Para Francisco, a situação é bem mais complicada. Com a família inteira desempregada, não sobra dinheiro para comprar sabão e muito menos álcool em gel. Muitas vezes a higiene é feita só com água e em outros momentos até isso falta. "Tem vezes que ficamos um dia inteiro sem água na torneira", conta.

Com tantas dificuldades para conter a disseminação do vírus, o jeito é mantê-lo afastado. A forma mais eficaz que as famílias de Suderlene e Francisco encontraram para fazer isso é alterar um pouco a rotina e evitar ao máximo sair de casa. Uma pesquisa do instituto Data Favela divulgada nesta semana mostra que 97% dos moradores de áreas mais pobres já mudaram o cotidiano por causa do vírus.

Suderlene, o marido e os filhos restringiram os passeios e saem apenas quando é necessário. "Faz duas semanas que não coloco o pé para fora do portão", diz. Para ela, que vive de faxinas diárias e não tem carteira assinada, isso significa ficar sem salário. Desde que as recomendações para permanecer em casa se intensificaram, as patroas dispensaram o trabalho da diarista, suspendendo também o pagamento.

Advaldo, que é porteiro, segue trabalhando, pois seu serviço é considerado essencial. Suderlene revela que tem medo de ele contrair o vírus no emprego ou no trajeto entre o local de trabalho e a casa da família.

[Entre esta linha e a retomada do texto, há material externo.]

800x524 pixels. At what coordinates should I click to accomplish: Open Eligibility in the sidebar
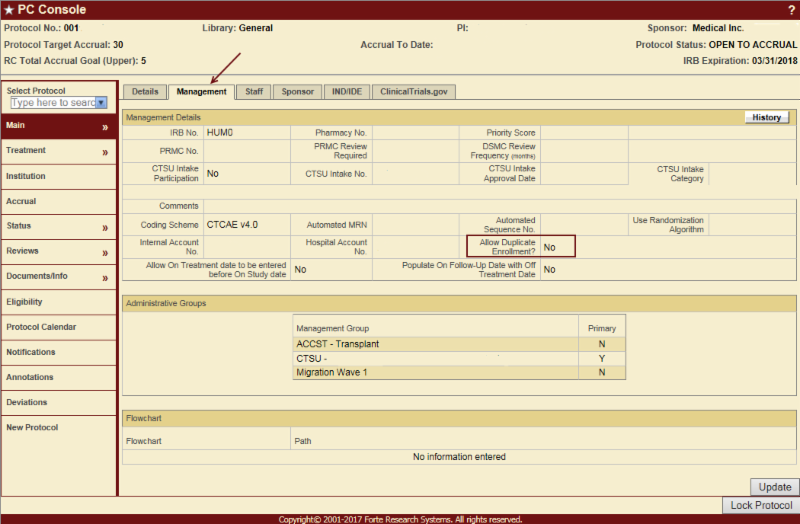click(x=24, y=302)
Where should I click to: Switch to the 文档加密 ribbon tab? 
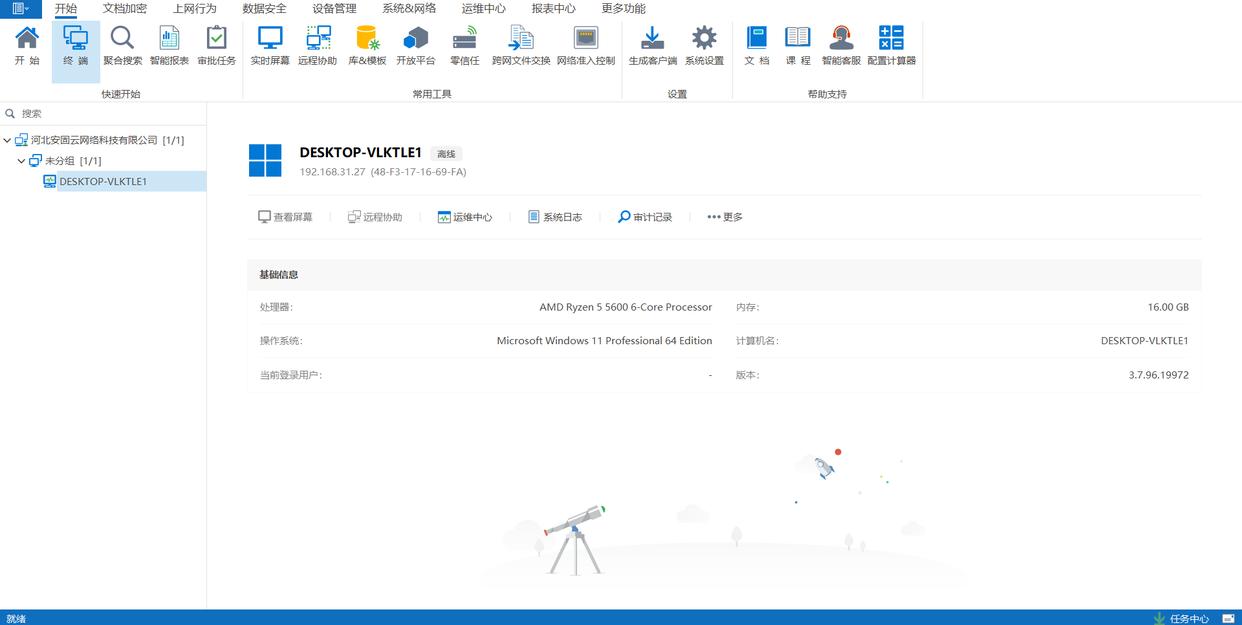(125, 9)
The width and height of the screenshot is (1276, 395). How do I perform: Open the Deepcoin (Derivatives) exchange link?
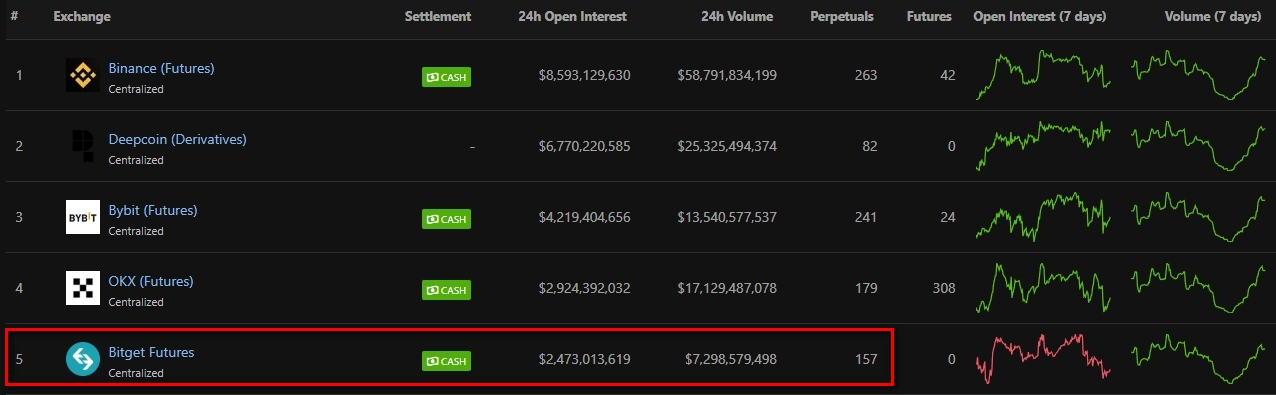(x=177, y=139)
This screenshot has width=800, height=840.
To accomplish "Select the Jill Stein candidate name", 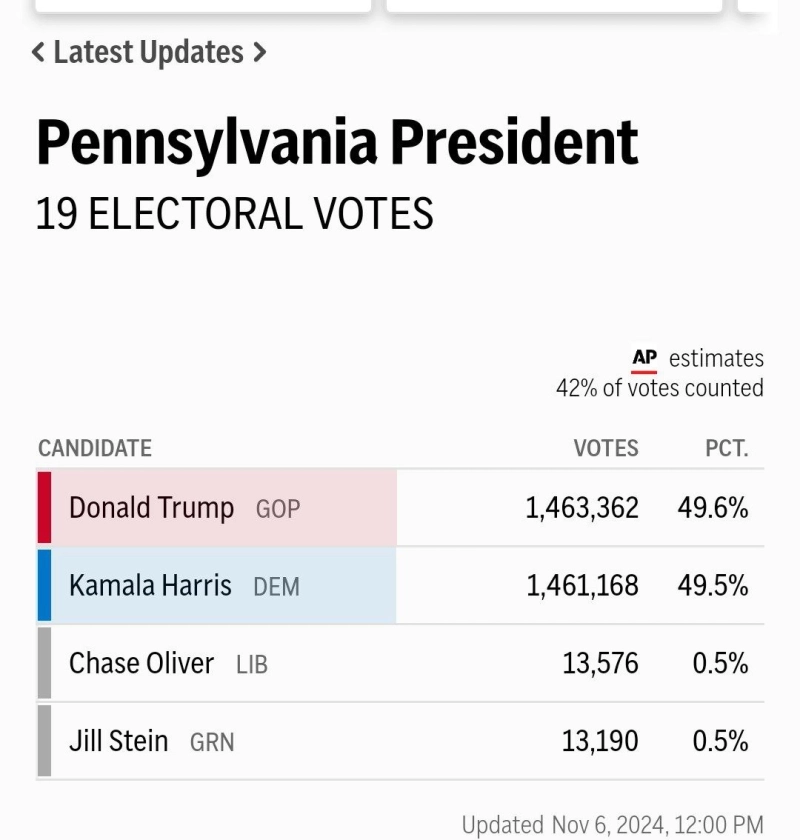I will [118, 741].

Outra coisa que tira seu sono é a incerteza em relação ao salário do marido. "Já falaram que talvez ele não receba no fim do mês porque o pessoal não está querendo pagar a taxa do condomínio", conta. Seu coração também aperta quando vê o filho Jefferson saindo para trabalhar. "Fico apavorada porque ele só tem 20 anos", afirma.

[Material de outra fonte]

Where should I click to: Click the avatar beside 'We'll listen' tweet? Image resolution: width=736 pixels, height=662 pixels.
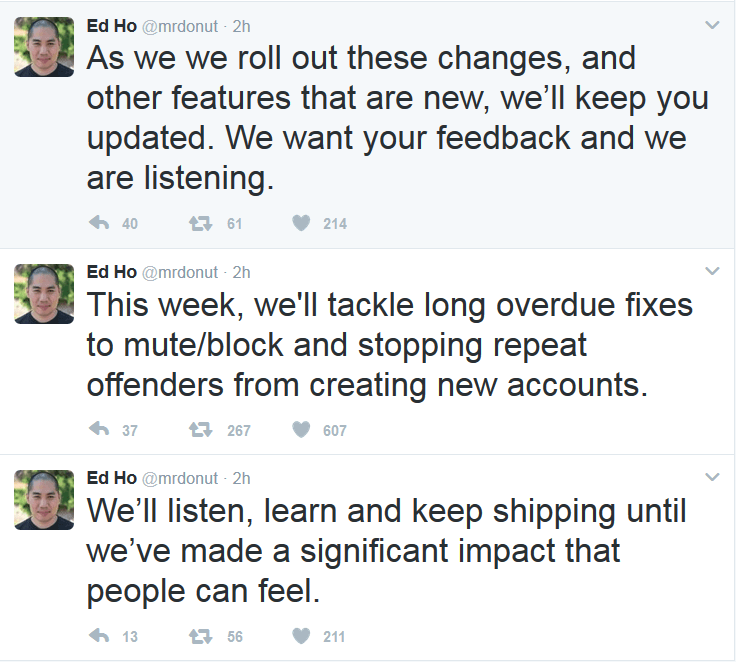(44, 500)
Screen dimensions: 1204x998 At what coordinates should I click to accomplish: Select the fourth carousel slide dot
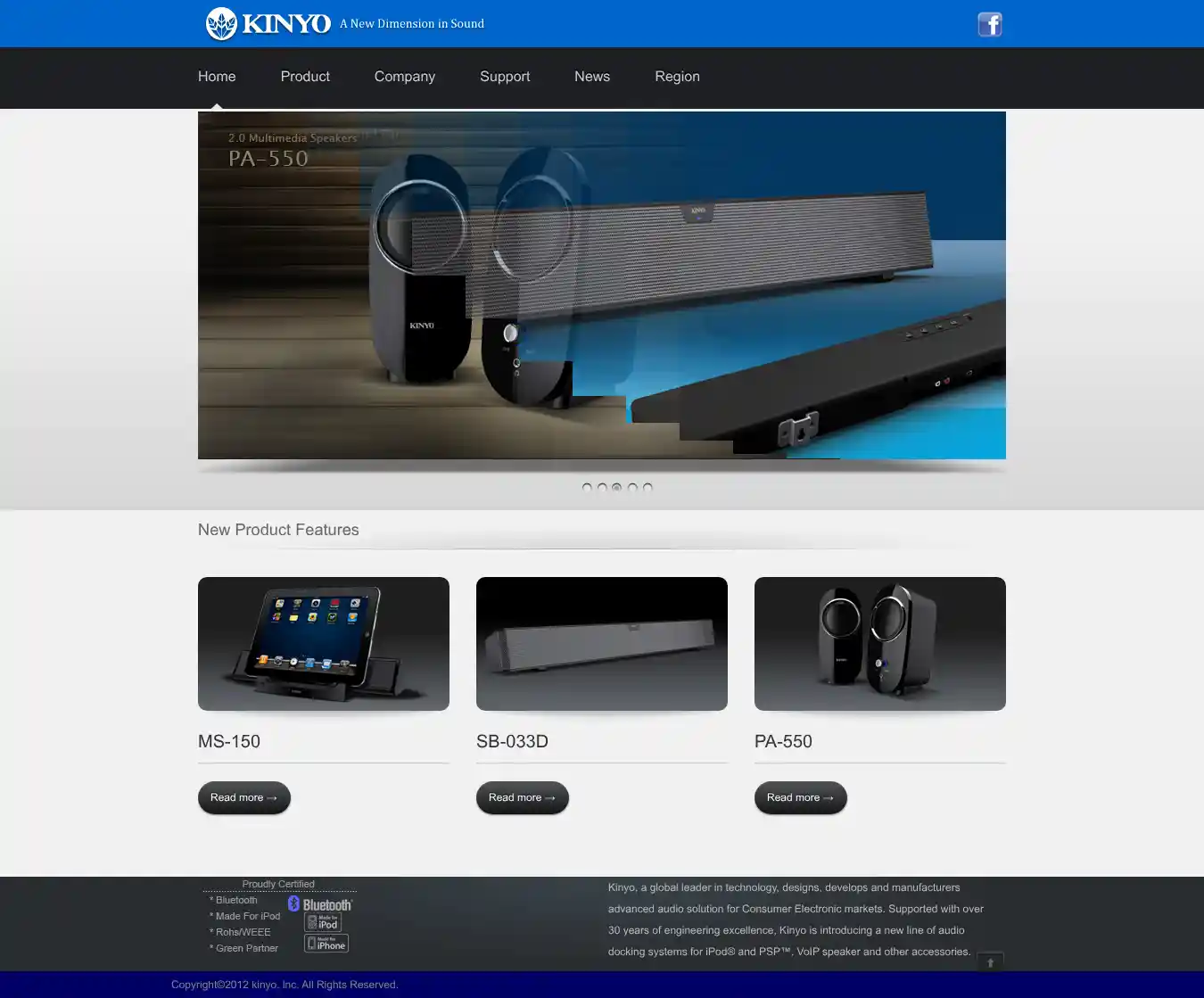coord(632,487)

Na casa de Francisco, o vírus também trouxe desemprego. Uma de suas filhas, que trabalhava com organização de festas, foi dispensada porque já não se fazem mais eventos. "Estamos todos parados, não tem ninguém recebendo. Assim fica difícil de combater essa praga", fala.

Nas favelas, o desemprego amedronta mais que o vírus

Sem saber como pagarão as contas e até quando terão comida na mesa, gastos com material de proteção, como máscaras, não cabem no orçamento de muitas famílias que vivem de trabalho informal. O uso do equipamento é recomendado por Jamal Suleiman a pessoas que vivem em locais onde não há estrutura para cumprir o isolamento. "A máscara deve ser fornecida pelos serviços de saúde", aponta o infectologista.

A pesquisa do Data Favela mostra que 55% dos moradores desses locais são trabalhadores informais ou empregados sem carteira assinada. Três em cada quatro estão muito preocupados com o efeito que o coronavírus terá na sua renda.

"Se essas pessoas não trabalham, elas não comem. Ou você morre de fome ou leva o vírus para casa. É nesse momento que a desigualdade social dá um salto", comenta Celso Athayde, fundador da Central Única das Favelas (Cufa).

Suleiman também se preocupa com a situação de famílias como as de Suderlene e Francisco, principalmente quando vê o coronavírus surgir e se espalhar nesses locais. "É fundamental a oferta de insumos para essas pessoas", afirma.